To solve this coding challenge, you'll need to determine if a frog can cross a river by jumping on stones. The stones are positioned at specific units in a sorted array, and the frog must start at the first stone. Each jump can be of length
k - 1
,
k
, or
k + 1
, where
k
is the length of the last jump the frog made. Here's a detailed approach to tackling the problem:

Explanation

  1. Understanding the Problem:
    • You are given a list of stone positions in a strictly increasing order.
    • The frog starts at the first stone (position 0) and aims to reach the last stone in the list.
    • The frog's jump length must be one of three values: the length of the last jump minus one, the same as the last jump, or the last jump plus one.
    • The frog can only jump forward.
  2. Constraints and Conditions:
    • The initial list of stones will have at least 2 elements and no more than 2000 elements.
    • The positions of the stones are non-negative integers and fit within a 32-bit signed integer range.
    • The frog must land exactly on the stones, not in between them.
  3. Approach:
    • Use dynamic programming to keep track of all possible jump lengths the frog can make for each stone position.
    • Utilize a dictionary where the key is the stone position and the value is a set of jump lengths that reach that stone.
    • Start by initializing a dictionary where each stone maps to an empty set.
    • The frog starts at the first stone with a jump length of 0.
    • Iterate through each stone, and for every possible jump length that can reach that stone, check the next possible positions (stone + k - 1, stone + k, stone + k + 1) and add those jump lengths to the respective stones if they exist in the list.
    • Finally, check if there are any possible jump lengths that land on the last stone.
  4. Pseudocode:
  5.                                             
    # Initialize a solution class with a method to solve the problem
    class Solution
    # Function to determine if the frog can cross the river
    function canCross(stone_positions_list):
    # If the list is empty, return False
    if stone_positions_list is empty:
    return False
    
    # Initialize a dictionary to map each stone position to a set of possible jump lengths
    stone_to_jumps_map = dictionary
    for each stone_position in stone_positions_list:
    stone_to_jumps_map[stone_position] = empty set
    
    # The initial stone (position 0) is reachable with a jump length of 0
    stone_to_jumps_map[0] add 0
    
    # Iterate through each stone in the stones list
    for each stone_position in stone_positions_list:
    # Iterate through each possible jump length to reach this stone
    for each jump_length in stone_to_jumps_map[stone_position]:
    # Consider the possible next jump lengths: k - 1, k, and k + 1
    for next_jump_length in range(jump_length - 1 to jump_length + 1):
    # Ensure the next jump length is positive and the next stone position exists in the stones list
    if next_jump_length > 0 and (stone_position + next_jump_length) is in stone_to_jumps_map:
    # Add the next jump length to the set of jump lengths for the next stone position
    stone_to_jumps_map[stone_position + next_jump_length] add next_jump_length
    
    # The frog can cross the river if there are any possible jump lengths to reach the last stone
    return length of stone_to_jumps_map[last stone_position] > 0
    
                                            

    Step-by-Step Explanation/Detailed Steps in Pseudocode

  6. Class Initialization:
    • Create a class
      Solution
      that contains our main function
      canCross
      .
  7. Function Initialization:
    • The function
      canCross
      takes an input parameter
      stone_positions_list
      which is a list of integers representing the stone positions.
  8. Empty Check:
    • Check if the
      stone_positions_list
      is empty.

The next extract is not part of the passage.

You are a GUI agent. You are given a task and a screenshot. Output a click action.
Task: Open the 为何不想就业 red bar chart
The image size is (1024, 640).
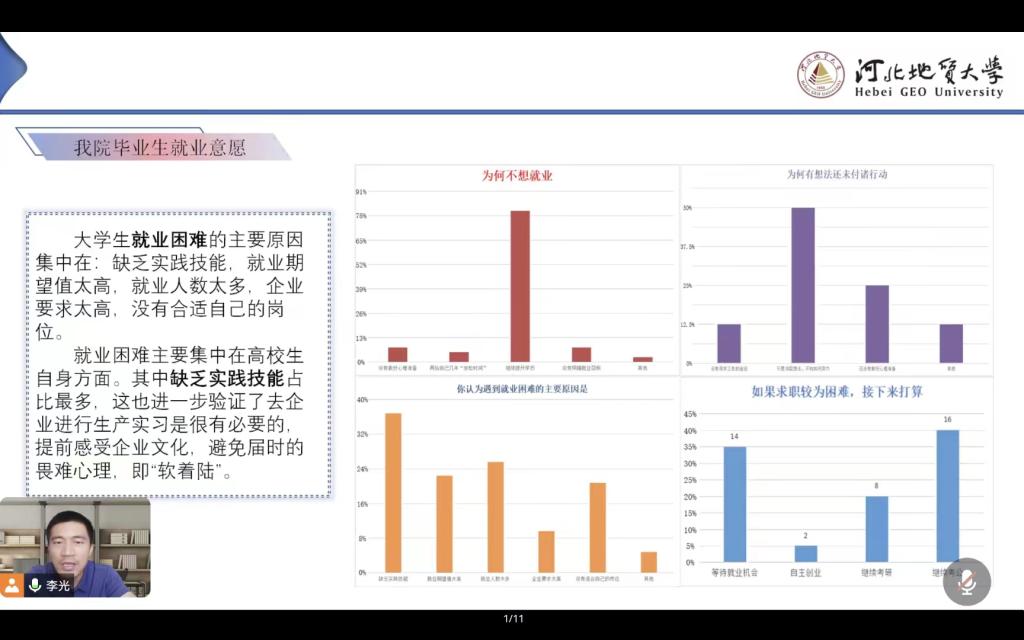coord(516,270)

If yes, return
      False
      because the frog can't jump anywhere.
  9. Dictionary Initialization:
    • Initialize a dictionary called
      stone_to_jumps_map
      where each stone is mapped to an empty set. This set will keep track of the possible jump lengths that can reach that stone.
  10. Start Position:
    • Set the first stone's position (position 0) and initialize it with a jump length of 0.
  11. Iterate Through Stones:
    • Loop over each stone in
      stone_positions_list
      .
    • For each stone, loop through all possible jump lengths stored in the set corresponding to that stone.
  12. Calculate Next Positions:
    • For each possible jump length (k - 1, k, k + 1), calculate the next stone position (current position + next jump length).
    • If the next jump length is positive (i.e., greater than 0) and the next stone position exists in the dictionary, add it to the set for that next stone position.
  13. Final Check:
    • Check if the set of possible jump lengths for the last stone contains any elements. If yes, the frog can reach the last stone, so return
      True
      . Otherwise, return
      False
      .
By breaking the problem down in this manner, we can use dynamic programming to efficiently track all possible jump sequences. This ensures we cover all scenarios and make the correct determination if the frog can reach the end.